Submarine and Subterranean Biome
Two key objectives of Expedition 364 were to test models of impact-generated hydrothermal activity and determine the habitability of that hydrothermal system. I found the first hints of that hydrothermal system while studying the samples used to prove Chicxulub’s impact origin in 1991. Hydrothermal overprinting of shock metamorphic features was pervasive. Hydrothermal alteration was also detected in core recovered by the International Continental Scientific Drilling Program at Yaxcopoil in 2001–2002, providing a foundation for a petrogenetic model that traced the cooling of the hydrothermal system, and a thermal evolution model that explored the subsurface extent and duration of the hydrothermal system.
The Expedition 364 team found evidence of subsurface streams of water that were heated and driven upwards toward the boundary between the crater floor and the bottom of the Yucatán sea, confirming the pre-expedition thermal evolution model. Groundwater flowing through the crust toward the peak ring may have been supplemented by smaller amounts of seawater drawn down into the system. The groundwater was saline, because it was derived from basinal brines similar to those along the gulf coast today. The salinity of water may have been further enhanced by subsurface boiling, particularly in the vicinity of the central melt sheet and a smaller volume of melt in the trough between the peak ring and crater rim.

A three-dimensional cross-section of the hydrothermal system in the Chicxulub impact crater and its seafloor vents. Credit: Art by Victor O. Leshyk for the LPI.

◆ **Requirement**:
Please continue the passage about the hydrothermal system of the Chicxulub impact crater, picking up after its final sentence.

◆ **Data provided**:

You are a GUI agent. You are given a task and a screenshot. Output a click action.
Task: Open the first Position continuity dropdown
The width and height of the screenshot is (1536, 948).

◆ **Result below**:
Heated water streaming around the edges of the central melt sheet percolated through fractured rock in the peak ring and rose to the seafloor where it vented into the sea. The rock core recovered from that peak ring is cross-cut by fossil hydrothermal conduits that are lined with multi-colored minerals, some, appropriately enough, a fiery red-orange color. Nearly two dozen minerals precipitated from the fluids as they coursed through the porous and permeable rocks of the peak ring, replacing the rock’s original minerals. Based on those observations, it is easy to imagine black and white “smoking” submarine vents throughout the uplifted range of seafloor mountains that form the ~90-kilometer-diameter peak ring around the crater center. The hydrothermal system was spatially extensive, chemically and mineralogically modifying ~1.4 × 105 km3 of Earth’s crust, a volume more than nine times that of the Yellowstone Caldera system.
Minerals identified in the new rock core indicate the hydrothermal system was initially very hot with temperatures of 300° to 400°C. Such high initial temperatures when plugged into a thermal evolution model suggest the hydrothermal system persisted for about 2 million years, which is supported by two additional observations in the core.
Magnetic minerals that precipitated in the hydrothermal system recorded changes in Earth’s magnetic field, including a change from reverse polarity when the crater formed to a period of normal polarity at some later time. That paleomagnetic clock indicates hydrothermal activity remained at temperatures in excess of the magnetic recording temperature of 100° to 250°C temperature for at least 150,000 years, when the next magnetically normal period occurred, implying it took at least 1.5 million years for the system to cool completely to ~50°C.
Moreover, submarine venting of hydrothermal fluids on the seafloor deposited manganese in post-impact sediments. A biostratigraphically calibrated chronology of those core sediments indicates venting persisted for about 2.1 million years. As the hydrothermal system aged, peak hydrothermal activity migrated toward the center of the crater, where hydrothermal activity may have persisted for a longer period of time over the central melt sheet.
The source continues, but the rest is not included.